• [STATED EXERCISE] Reproduce verbatim the stretch of lines from the line containing "Given: Click the" through the end of the records, both ends included.

• [INPUT MATERIAL]
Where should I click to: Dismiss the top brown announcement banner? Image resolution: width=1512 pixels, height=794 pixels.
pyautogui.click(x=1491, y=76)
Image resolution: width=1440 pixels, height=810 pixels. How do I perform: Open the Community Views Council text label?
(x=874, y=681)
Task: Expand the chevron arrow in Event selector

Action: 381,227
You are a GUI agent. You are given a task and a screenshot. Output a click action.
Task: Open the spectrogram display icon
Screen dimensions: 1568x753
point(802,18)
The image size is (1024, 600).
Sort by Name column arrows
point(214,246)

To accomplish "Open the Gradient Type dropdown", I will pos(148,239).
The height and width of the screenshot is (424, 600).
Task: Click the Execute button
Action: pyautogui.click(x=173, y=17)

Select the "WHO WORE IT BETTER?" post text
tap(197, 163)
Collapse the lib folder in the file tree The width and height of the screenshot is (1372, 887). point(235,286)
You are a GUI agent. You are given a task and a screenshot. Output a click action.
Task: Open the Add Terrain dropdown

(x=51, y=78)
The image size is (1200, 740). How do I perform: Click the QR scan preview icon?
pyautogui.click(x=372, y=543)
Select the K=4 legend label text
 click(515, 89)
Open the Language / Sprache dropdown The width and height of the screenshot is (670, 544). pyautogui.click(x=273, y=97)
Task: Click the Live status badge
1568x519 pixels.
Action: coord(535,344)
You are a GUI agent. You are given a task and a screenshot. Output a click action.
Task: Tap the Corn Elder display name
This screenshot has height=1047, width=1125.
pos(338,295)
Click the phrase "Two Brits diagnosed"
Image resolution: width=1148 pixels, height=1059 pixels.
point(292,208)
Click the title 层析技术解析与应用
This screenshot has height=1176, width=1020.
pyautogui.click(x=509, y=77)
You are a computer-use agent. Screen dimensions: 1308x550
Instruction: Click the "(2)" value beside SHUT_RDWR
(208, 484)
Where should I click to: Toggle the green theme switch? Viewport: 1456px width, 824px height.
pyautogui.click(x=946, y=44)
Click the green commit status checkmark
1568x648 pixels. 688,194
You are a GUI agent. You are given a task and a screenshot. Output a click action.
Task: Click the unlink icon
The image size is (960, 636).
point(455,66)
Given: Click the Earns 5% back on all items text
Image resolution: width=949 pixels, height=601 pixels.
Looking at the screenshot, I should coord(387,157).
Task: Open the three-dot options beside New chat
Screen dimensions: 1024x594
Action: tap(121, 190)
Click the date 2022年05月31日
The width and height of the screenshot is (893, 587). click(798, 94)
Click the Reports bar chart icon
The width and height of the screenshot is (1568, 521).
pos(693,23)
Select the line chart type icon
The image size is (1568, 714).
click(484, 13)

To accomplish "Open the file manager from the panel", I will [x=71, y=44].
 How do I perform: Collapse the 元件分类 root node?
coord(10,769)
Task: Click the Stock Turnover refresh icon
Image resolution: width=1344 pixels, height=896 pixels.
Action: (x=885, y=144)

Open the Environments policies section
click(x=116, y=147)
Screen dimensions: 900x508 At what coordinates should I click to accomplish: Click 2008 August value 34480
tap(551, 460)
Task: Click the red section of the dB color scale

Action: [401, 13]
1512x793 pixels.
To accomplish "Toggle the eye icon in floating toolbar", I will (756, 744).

• [EXPECTED ANSWER]
Given: Click the Earns 5% back on all items text
Image resolution: width=949 pixels, height=601 pixels.
Looking at the screenshot, I should coord(387,157).
Task: Open the three-dot options beside New chat
Screen dimensions: 1024x594
Action: tap(121, 190)
Click the date 2022年05月31日
The width and height of the screenshot is (893, 587). click(798, 94)
Click the Reports bar chart icon
The width and height of the screenshot is (1568, 521).
pos(693,23)
Select the line chart type icon
The image size is (1568, 714).
click(484, 13)

To accomplish "Open the file manager from the panel", I will [x=71, y=44].
 How do I perform: Collapse the 元件分类 root node?
coord(10,769)
Task: Click the Stock Turnover refresh icon
Image resolution: width=1344 pixels, height=896 pixels.
Action: (x=885, y=144)

Open the Environments policies section
click(x=116, y=147)
Screen dimensions: 900x508 At what coordinates should I click to accomplish: Click 2008 August value 34480
tap(551, 460)
Task: Click the red section of the dB color scale

Action: [401, 13]
1512x793 pixels.
To accomplish "Toggle the eye icon in floating toolbar", I will (756, 744).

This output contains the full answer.